* What the exercise asks
From the line containing "Task: Open the" down to the last line of the entries, print each line exactly and leave the pictures out.

* Input
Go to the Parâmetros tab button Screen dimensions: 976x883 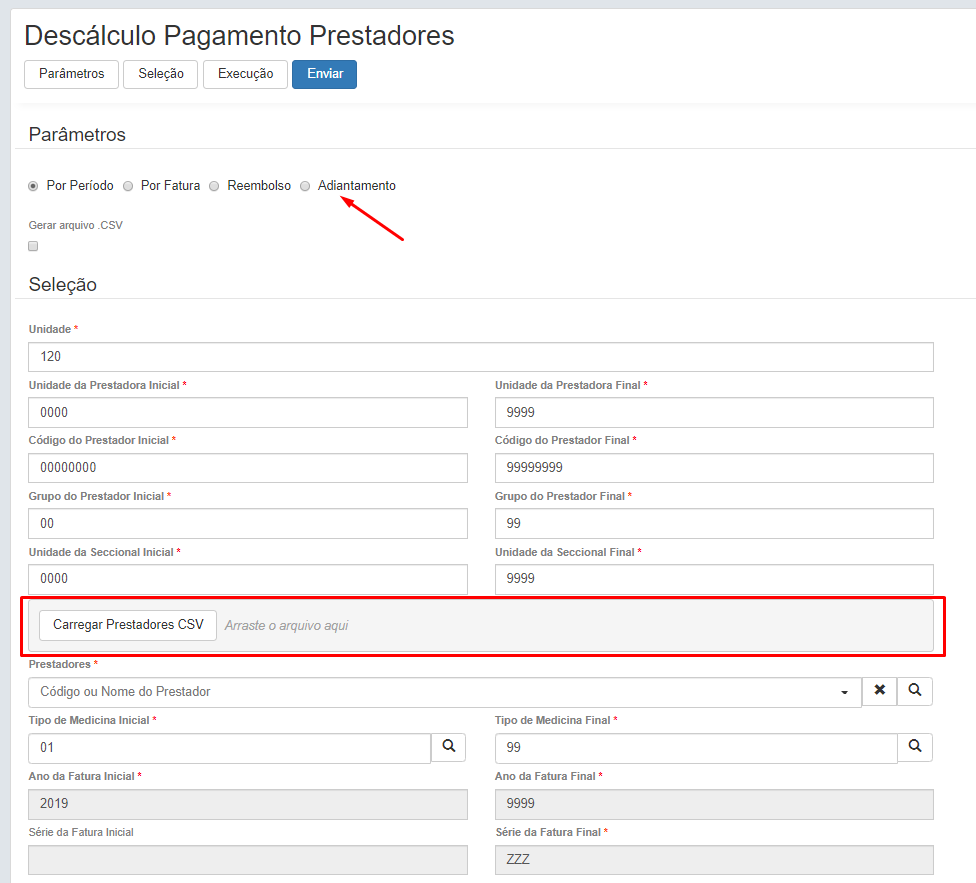71,75
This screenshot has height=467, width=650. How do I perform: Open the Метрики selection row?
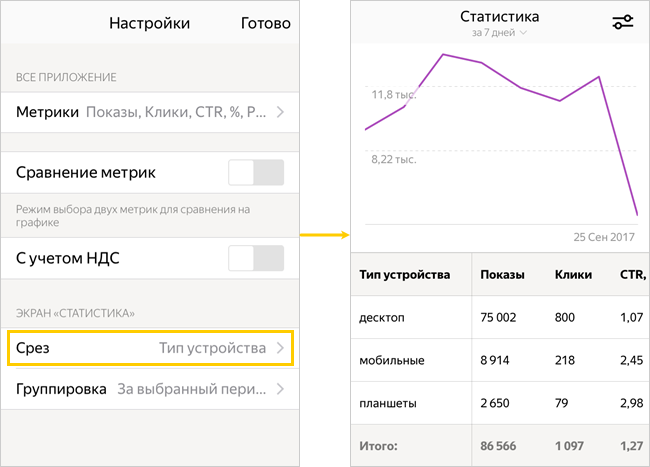pyautogui.click(x=150, y=112)
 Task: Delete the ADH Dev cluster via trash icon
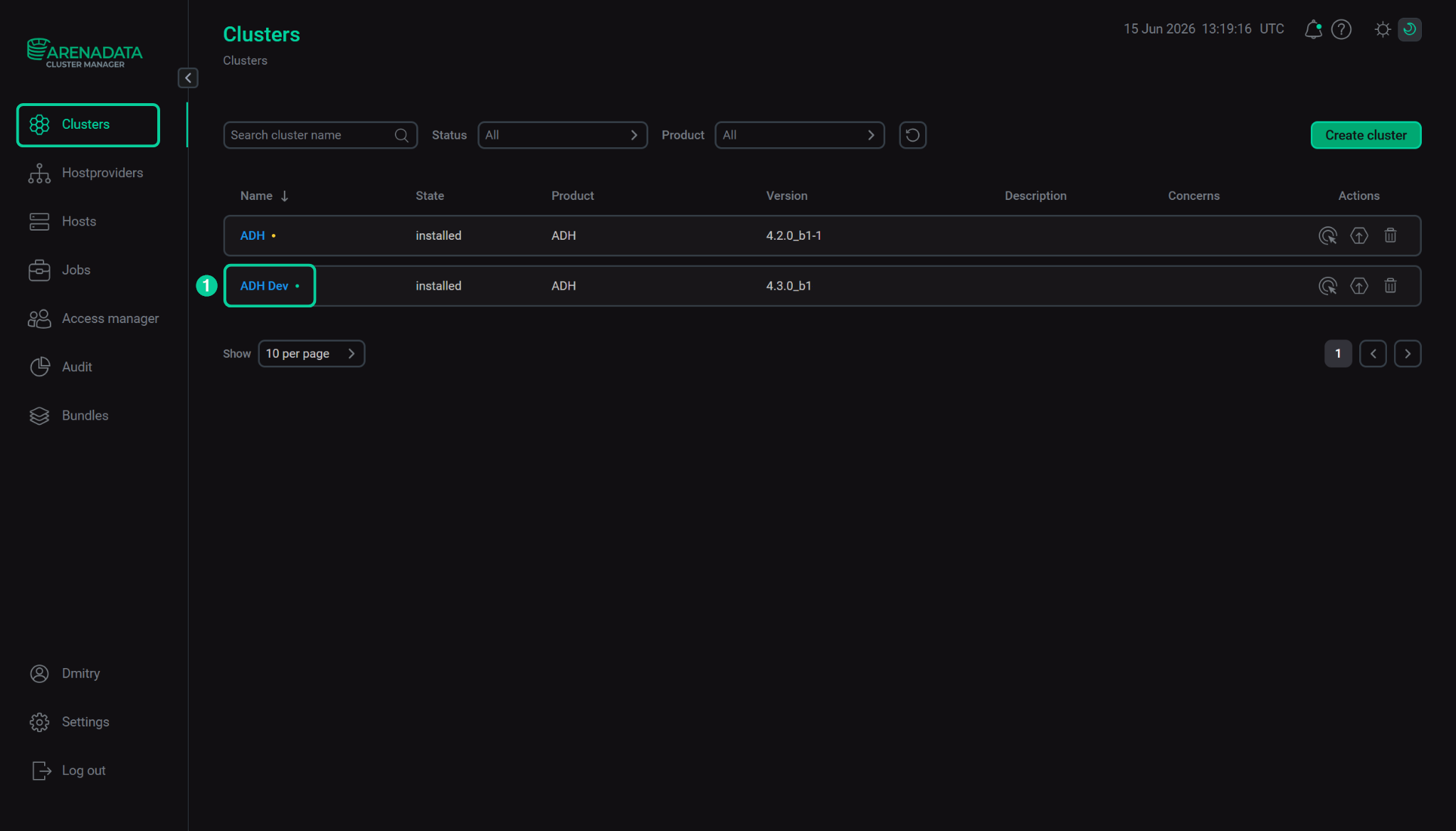coord(1391,286)
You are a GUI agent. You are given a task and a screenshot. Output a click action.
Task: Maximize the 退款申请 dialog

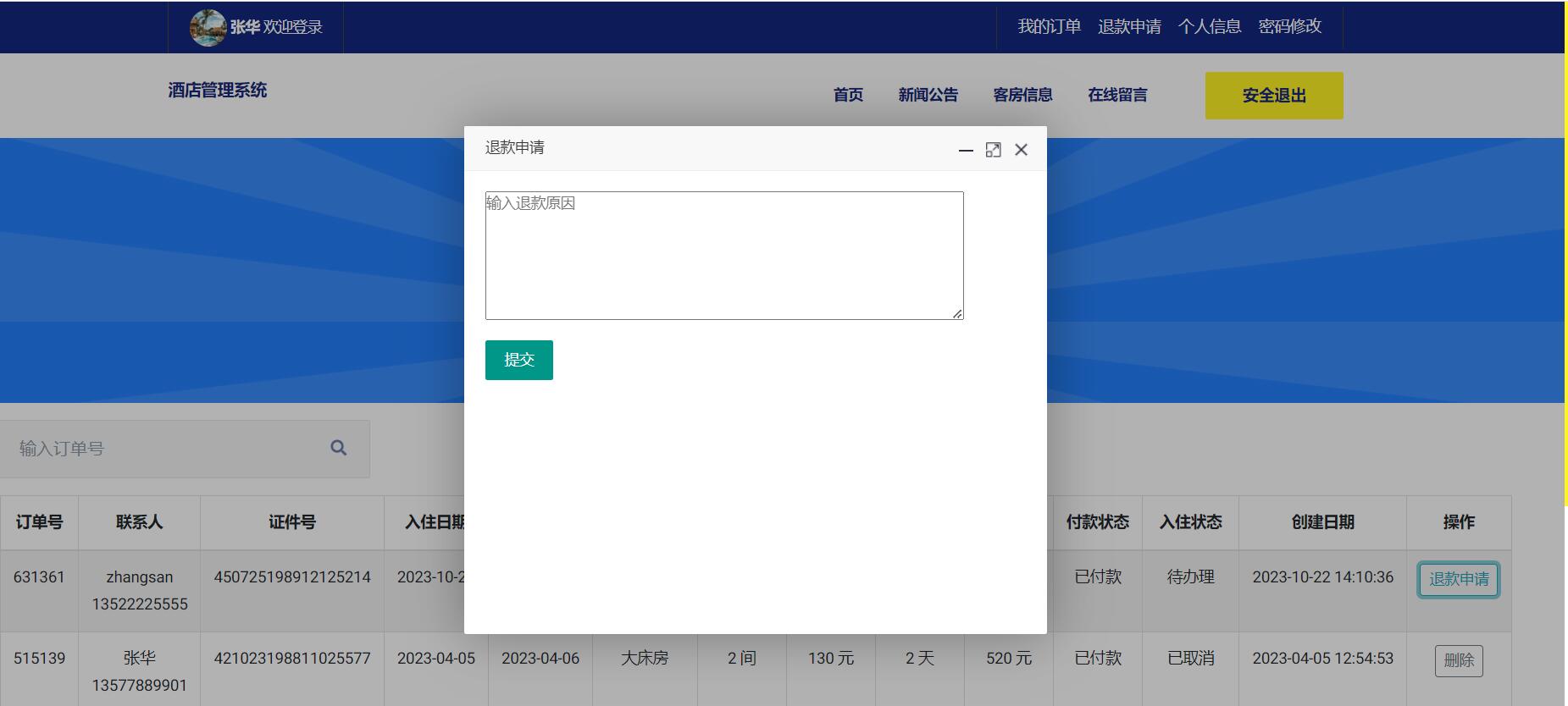click(994, 150)
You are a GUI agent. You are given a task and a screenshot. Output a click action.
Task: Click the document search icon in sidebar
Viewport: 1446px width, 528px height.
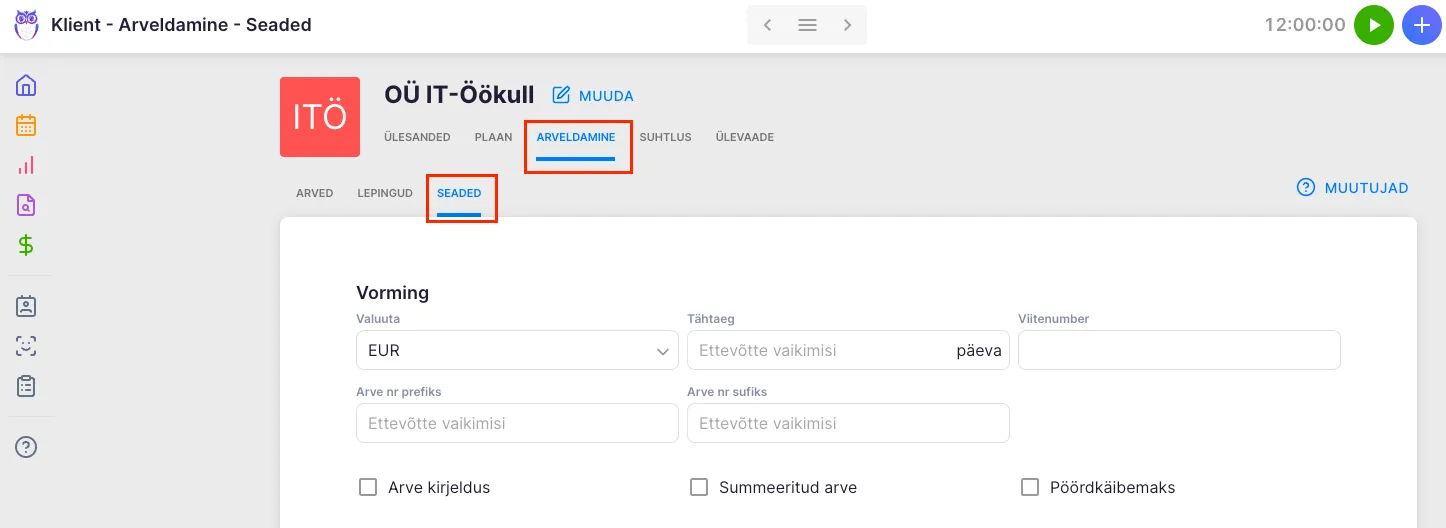(x=26, y=205)
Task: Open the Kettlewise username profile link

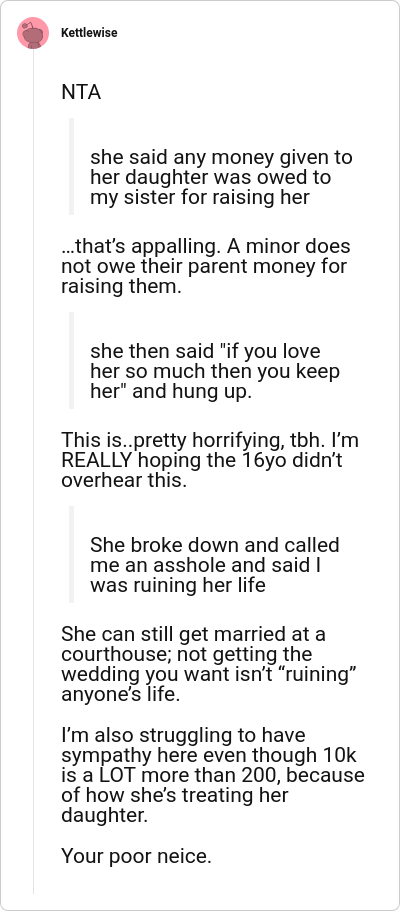Action: 89,33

* Your response
Task: Open the Kettlewise username profile link

Action: 89,33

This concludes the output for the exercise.